The pangolin is the world’s most trafficked mammal. It is covered in scales, armed with a tongue half the length of its body, and capable of forming a ball so impenetrable that lions give up. It makes no sound. It asks for nothing. And it is vanishing.

In this episode of I Am Tourism Stories, Toby Jermyn — co-founder of Pangolin Africa and founder of Pangolin Photo Safaris — tells us everything the tourism industry needs to know about this extraordinary animal, why it sits at the centre of a thriving safari business, and what operators and guides are still getting dangerously wrong at pangolin sightings.

Toby has spent nearly three decades in southern Africa. He drove for two years across the continent teaching himself wildlife photography. He built a photography safari company from a campfire conversation. He launched a nonprofit funded entirely by tourism revenue. And now he wants to put a pangolin on your land.

What You Will Hear in This Episode

The pangolin itself — what makes it unlike any other animal on the planet, the mythology surrounding it across African cultures, and why a single stressful sighting can cost it its territory permanently.

Photography as conservation — how putting a camera in a guest’s hand changes everything they notice, and why baboons are secretly the best subject on safari.

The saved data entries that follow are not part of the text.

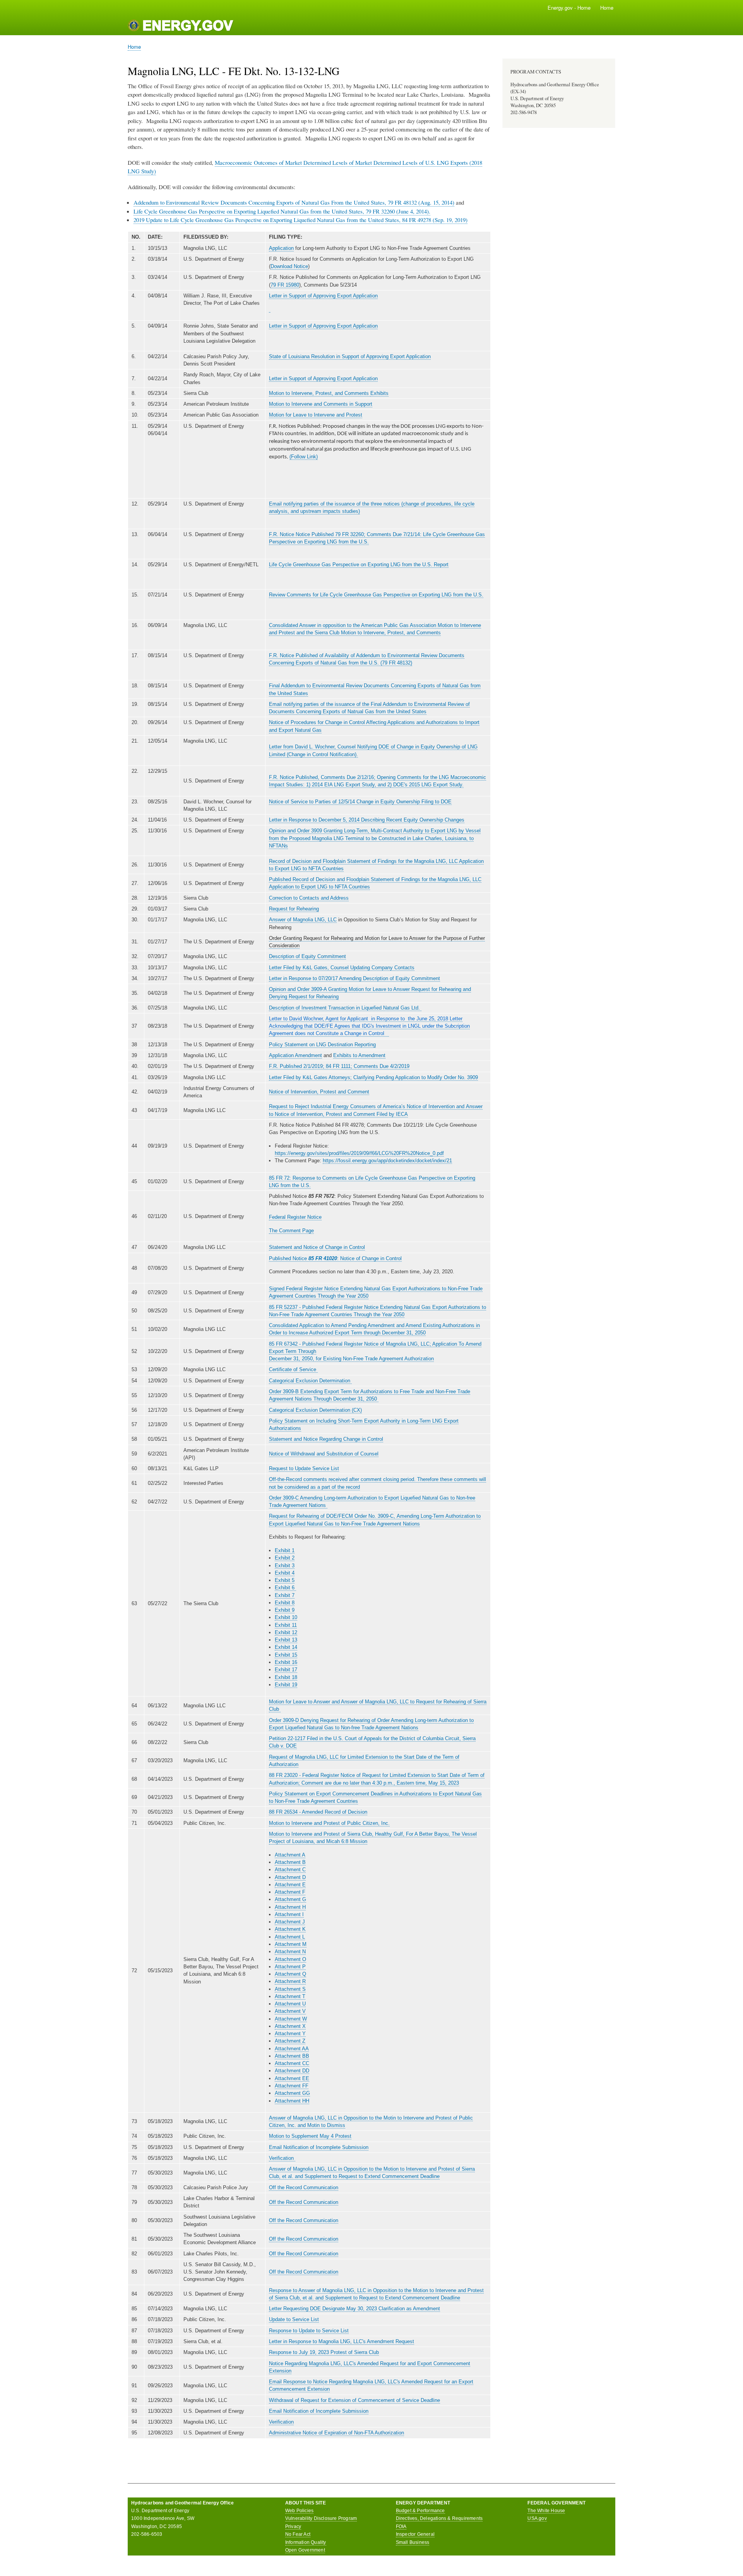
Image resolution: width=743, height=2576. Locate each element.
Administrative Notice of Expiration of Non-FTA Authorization (336, 2433)
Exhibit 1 (284, 1550)
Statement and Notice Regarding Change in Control (326, 1439)
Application (281, 248)
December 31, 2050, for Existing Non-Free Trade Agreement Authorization (351, 1358)
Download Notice (289, 266)
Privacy (293, 2526)
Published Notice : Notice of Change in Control (335, 1258)
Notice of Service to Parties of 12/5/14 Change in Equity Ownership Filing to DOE (360, 802)
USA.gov (536, 2518)
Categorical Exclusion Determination (310, 1381)
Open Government (305, 2550)
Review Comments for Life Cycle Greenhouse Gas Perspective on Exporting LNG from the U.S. (376, 595)
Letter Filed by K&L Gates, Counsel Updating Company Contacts (341, 967)
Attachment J (290, 1922)
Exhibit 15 (286, 1655)
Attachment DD (292, 2071)
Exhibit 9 (284, 1610)
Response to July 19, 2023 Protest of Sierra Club (324, 2352)
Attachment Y (290, 2033)
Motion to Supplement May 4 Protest (310, 2136)
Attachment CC (292, 2063)
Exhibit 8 (284, 1603)
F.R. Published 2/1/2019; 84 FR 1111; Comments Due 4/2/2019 (339, 1066)
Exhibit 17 (286, 1669)
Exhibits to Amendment (359, 1055)
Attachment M (290, 1944)
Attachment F (290, 1892)
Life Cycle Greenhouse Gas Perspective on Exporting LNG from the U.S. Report (359, 564)
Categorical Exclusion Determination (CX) (315, 1410)
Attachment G (290, 1899)
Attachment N (290, 1951)
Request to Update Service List (304, 1468)
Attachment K (290, 1929)
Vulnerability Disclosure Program (321, 2518)
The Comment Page (291, 1230)
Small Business (413, 2542)
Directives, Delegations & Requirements (439, 2518)
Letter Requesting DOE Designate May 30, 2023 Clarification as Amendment (354, 2308)
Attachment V (290, 2011)
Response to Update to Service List (309, 2330)
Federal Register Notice (295, 1217)
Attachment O (290, 1959)
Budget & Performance (420, 2510)
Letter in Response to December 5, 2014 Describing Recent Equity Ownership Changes (366, 820)
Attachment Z (290, 2041)
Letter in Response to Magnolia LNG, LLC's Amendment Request (341, 2341)
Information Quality (305, 2542)
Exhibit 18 (286, 1677)
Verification (282, 2158)
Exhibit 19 (286, 1685)
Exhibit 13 (286, 1640)
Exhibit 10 (286, 1617)
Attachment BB (292, 2056)
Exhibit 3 (284, 1565)
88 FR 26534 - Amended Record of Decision (318, 1812)
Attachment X (290, 2026)
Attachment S (290, 1989)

Built by tourism, for tourism — how Pangolin Photo Safaris went from selling to hotels who ignored them to 95% direct bookings driven entirely by YouTube.

Pangolin Real Estate — the world-first launch of A Place for Pangolins, inviting reserves, lodges, farms and landowners to register as official release sites for rehabilitated pangolins.

The missing emoji — why there is a dinosaur, a dodo and a unicorn emoji but no pangolin, and how a five-second search could help change that.